Trump ging am Dienstag nicht auf Erdogans Forderungen in Sachen YPG ein. Er sagte lediglich, die USA unterstützten die Türkei im Kampf gegen den IS und gegen die PKK. Ob Erdogan beim US-Präsidenten dennoch etwas bewegen konnte, blieb zunächst unklar: Beide Politiker setzten ihre Gespräche bei einem Essen fort, über dessen Ergebnisse zunächst nichts bekannt war.
Der Nahost-Experte Aaron Stein von der Denkfabrik Atlantic Council in Washington sagte in einem Beitrag für die angesehene Internetseite War On The Rocks voraus, dass Erdogan beim Thema Kurden wohl mit leeren Händen aus der US-Hauptstadt nach Hause reisen werde. Der türkische Präsident könne Trump keine glaubwürdige Alternative für den Einsatz der Kurden beim geplanten Sturm auf Rakka anbieten. Die Türkei wirbt zwar für den Gedanken, den Angriff auf die IS-Hochburg von arabischen Milizionären der Freien Syrien Armee (FSA) ausführen zu lassen, doch bezweifelt die US-Regierung, dass die FSA für die Aufgabe stark genug ist.
Türkei hat zentrale Rolle im Kampf gegen mögliche Atomisierung des IS
Beobachter spekulierten im Vorfeld des Erdogan-Besuches deshalb über mögliche Zugeständnisse Trumps an den türkischen Präsidenten in anderen Bereichen des Syrien-Konfliktes. So galt es als möglich, dass die USA der Türkei nach einer Vertreibung des IS aus Rakka eine größere Rolle im Norden Syriens zugestehen. Dazu war zunächst jedoch nichts bekannt.

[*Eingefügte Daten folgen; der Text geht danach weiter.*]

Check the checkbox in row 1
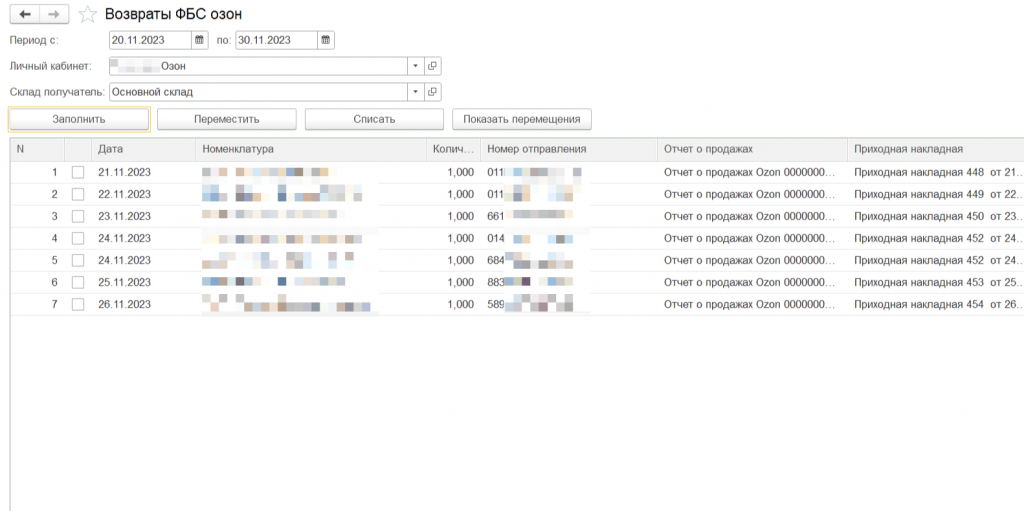 click(78, 172)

Ein solches Angebot Trumps wäre nicht ganz uneigennützig. Westliche Experten weisen schon jetzt auf die Gefahr hin, dass ausländische IS-Kämpfer nach der Schlacht um Rakka versuchen könnten, aus Syrien herauszukommen und sich nach Libyen, Afghanistan oder Europa abzusetzen. Bei der Verhinderung einer solchen Atomisierung des IS würde die Türkei als direkter Nachbar Syriens mit einer 900 Kilometer langen Landgrenze eine wichtige Rolle spielen.
Unklarheit herrschte am Dienstag auch hinsichtlich des türkischen Wunsches nach Auslieferung des islamischen Predigers und Erdogan-Gegners Fethullah Gülen aus den USA. Bisher hat Trumps Regierung nichts unternommen, um die Abschiebung des in Pennsylvania lebenden Gülen an Ankara voranzutreiben. Die türkische Führung zeigte sich in den vergangenen Tagen sehr enttäuscht darüber. Gülen selbst warf Erdogan am Dienstag in der „Washington Post“ vor, unschuldige Menschen verfolgen, foltern und töten zu lassen.